A stand selling beer in the Olympic Park. Some lines to enter venues and buy food have had up to 90-minute wait times. Photo: James Hill for The New York Times
A stand selling beer in the Olympic Park. Some lines to enter venues and buy food have had up to 90-minute wait times. Photo: James Hill for The New York Times

Forest Green Rovers, an ambitious non-league football club in southern England, offers only vegan food at home matches, in line with its goal of creating a truly sustainable club.

I suppose organizers of the biggest sporting events might feel they have too much else on their, er, plates to worry about micro-managing food offerings.

Better, they might reason, to set out a detailed specification of the service they require and then let the experts compete for the business and get on with it.

Many, including Olympic organizers, will also have sponsorship considerations to take into account.

Food and drink manufacturers are among the companies which have helped sport to prosper over recent decades by pumping in money in return for promotional opportunities that can augment sales.

You can hardly blame them for not wanting direct rivals to benefit from events they have paid heavily to sponsor.

A helpful Rio 2016 publication, entitled Taste of the Games, spelled out some of the repercussions for the vast associated catering operation of having four food and drink-related marketing partners sponsoring the event: Coca-Cola, McDonald’s, Sadia and Skol.

This is what Taste of the Games had to say on the subject:

“The catering services proponent will be required to use best efforts to integrate as many of the Marketing Partner products into its menus as possible.

“One of the benefits these organizations receive when they become a Rio 2016 sponsor is exclusive marketing and supply rights within their product category.

“What this means to caterers is that if menus include products from a sponsor product category, the products of that sponsor must be used unless Rio 2016 approves otherwise in writing.

“This does not mean that all food and beverage products must [be] sourced from these organizations alone.

“However, it does mean that all food and beverage products that are not included in these categories must be unbranded.”

Such stipulations are less restrictive than might perhaps be imagined.

Coca-Cola has a vast array of products – from Minute Maid fruit juice to Ciel and Dasani water – over and above Coke itself.

I am sure I remember seeing Innocent Smoothies – whose maker is 90 per cent-plus owned by Coca-Cola – on sale in the London 2012 Olympic Park.

McDonald’s menus extend far beyond burgers.

There was a time, indeed, when they had a stake in the sandwich-shop chain Pret a Manger, not that I recall seeing Pret outlets onsite at an Olympic Games.

To be fair to Rio, no Olympic Games in my experience has got food absolutely right, although for fairly obvious reasons, this experience relates mainly to media catering, rather than that laid on for spectators.

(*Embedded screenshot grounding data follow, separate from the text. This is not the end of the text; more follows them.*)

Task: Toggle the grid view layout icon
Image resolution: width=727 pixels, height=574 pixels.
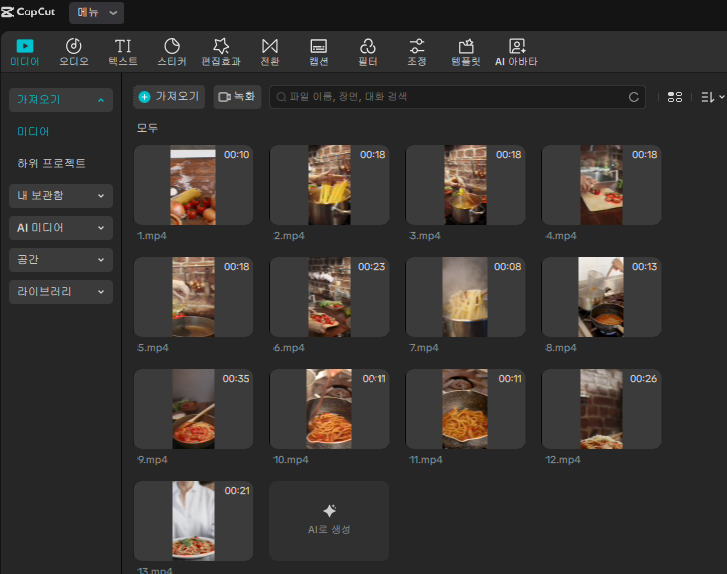Action: pyautogui.click(x=674, y=97)
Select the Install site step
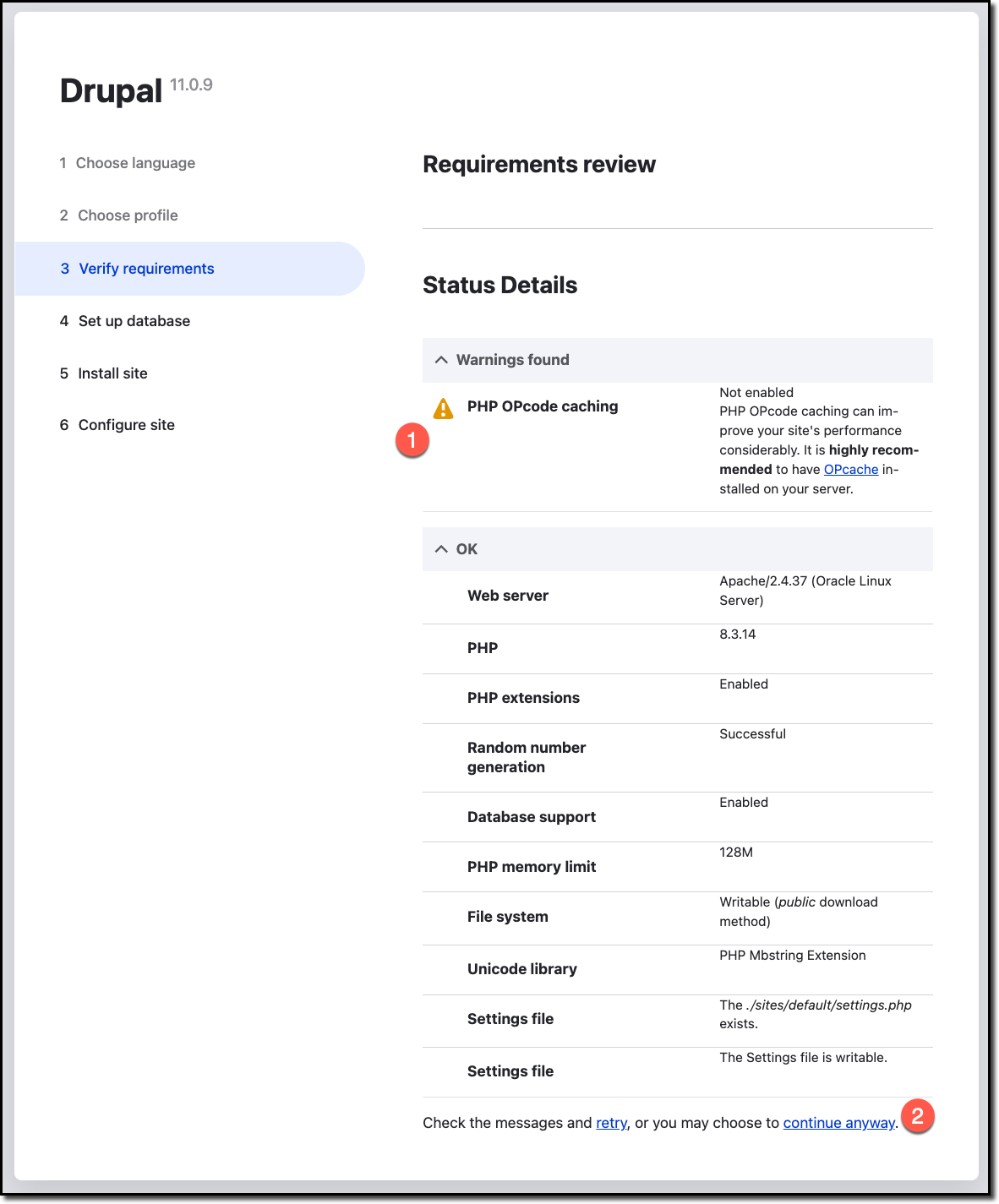Screen dimensions: 999x1204 click(112, 373)
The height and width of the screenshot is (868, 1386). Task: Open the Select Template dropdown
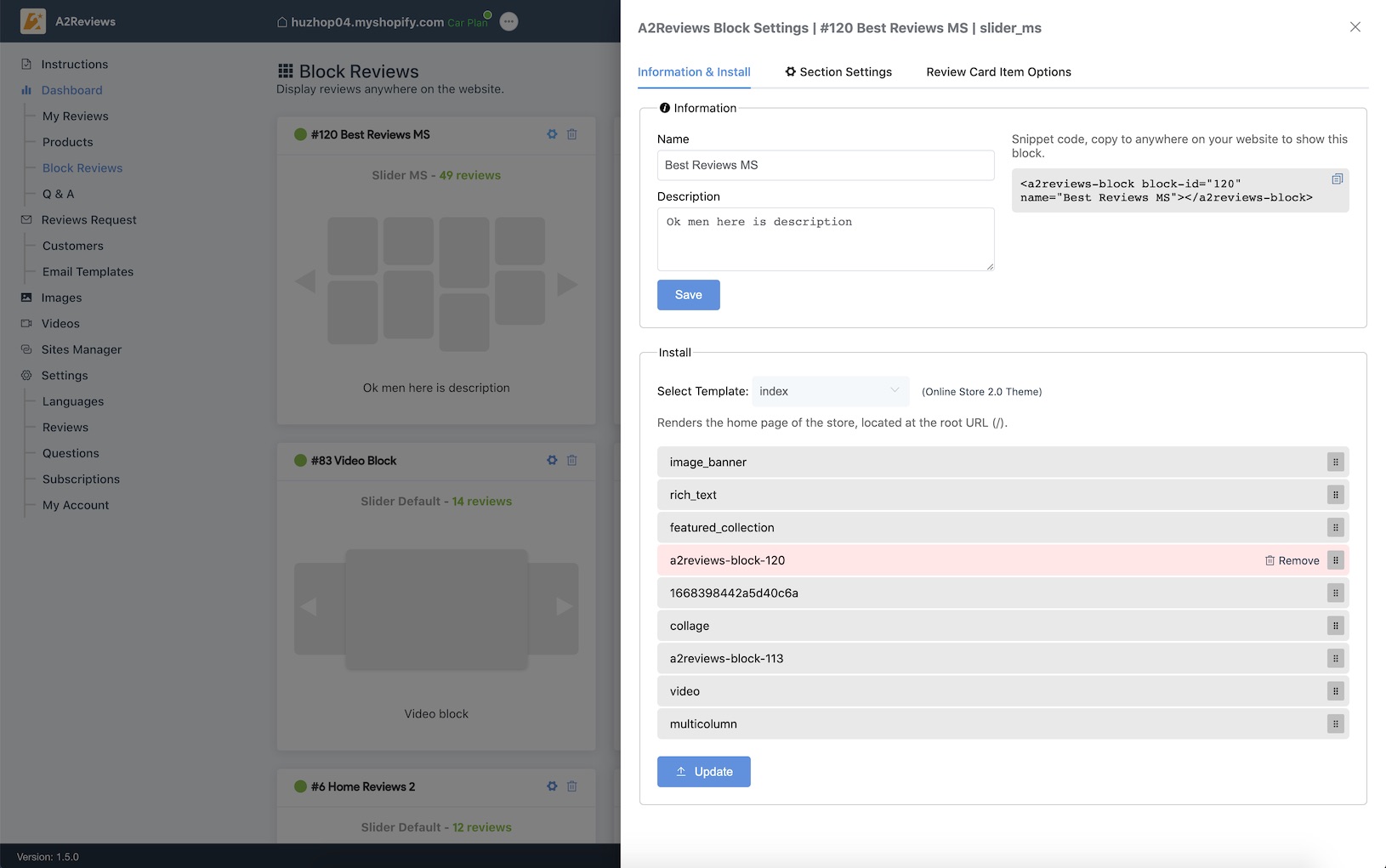pyautogui.click(x=830, y=391)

One rule of thumb would be that the further the-venue is from the Games epicenter, the narrower and more uninspiring the food offering is likely to be.

In Rio, some media centers appeared to have no food availability whatsoever, at least that I could discern.

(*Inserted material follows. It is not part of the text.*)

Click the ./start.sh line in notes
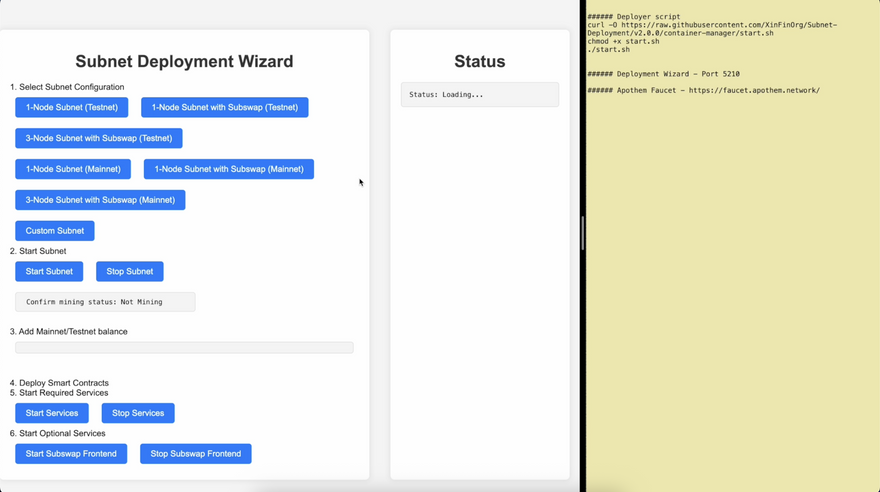This screenshot has width=880, height=492. tap(609, 50)
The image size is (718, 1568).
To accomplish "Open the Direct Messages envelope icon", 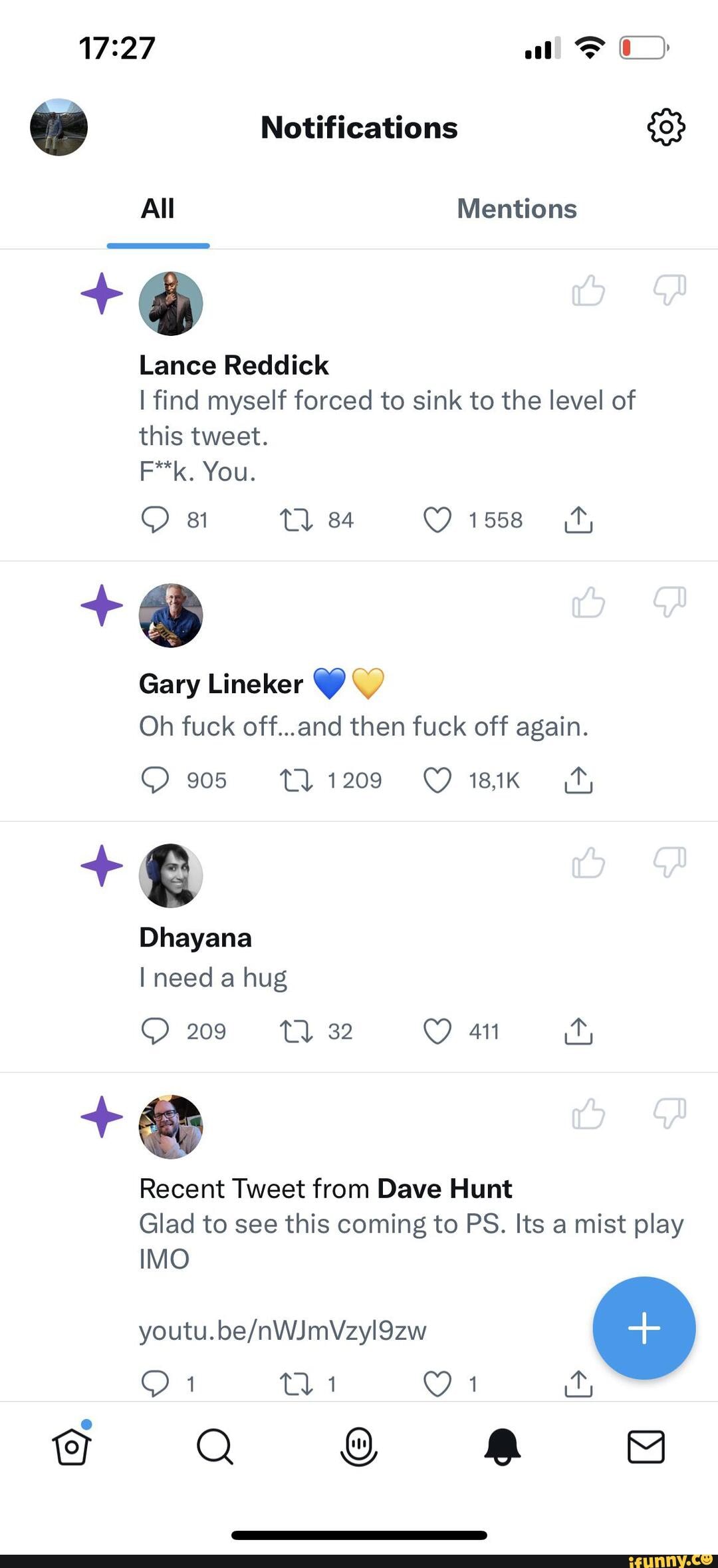I will 646,1446.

At one venue, indeed, I was reduced to begging a media relations supremo to fetch me an ice-cream from the VIP zone, violating lord knows how many sacred Olympic Charter tenets in the process.

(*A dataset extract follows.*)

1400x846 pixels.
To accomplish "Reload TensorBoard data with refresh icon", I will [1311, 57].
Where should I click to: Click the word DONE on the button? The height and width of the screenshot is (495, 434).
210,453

Actually, the main issue with Olympic food in these outlying arenas tends in my view to be as much lack of variety, and sometimes high price for a captive audience, as low quality or nutrition.

With Tokyo 2020 events set to be spread far and wide thanks to concerted efforts to hold venue costs down, it would be nice to think that a certain amount of attention is being given to what I would characterize as a perennial problem.

My digestive tract is not getting any hardier in old age, so I would like to see individual venues allowed to select their own food purveyors, perhaps from a centrally-approved list.

A decent variety of food types should be available in adequate quantities and at fair prices to general spectators at all venues.

There is a strong case for a couple of the chosen suppliers at each venue to be small, local businesses, using regionally-sourced ingredients and based no more than 10 kilometers away.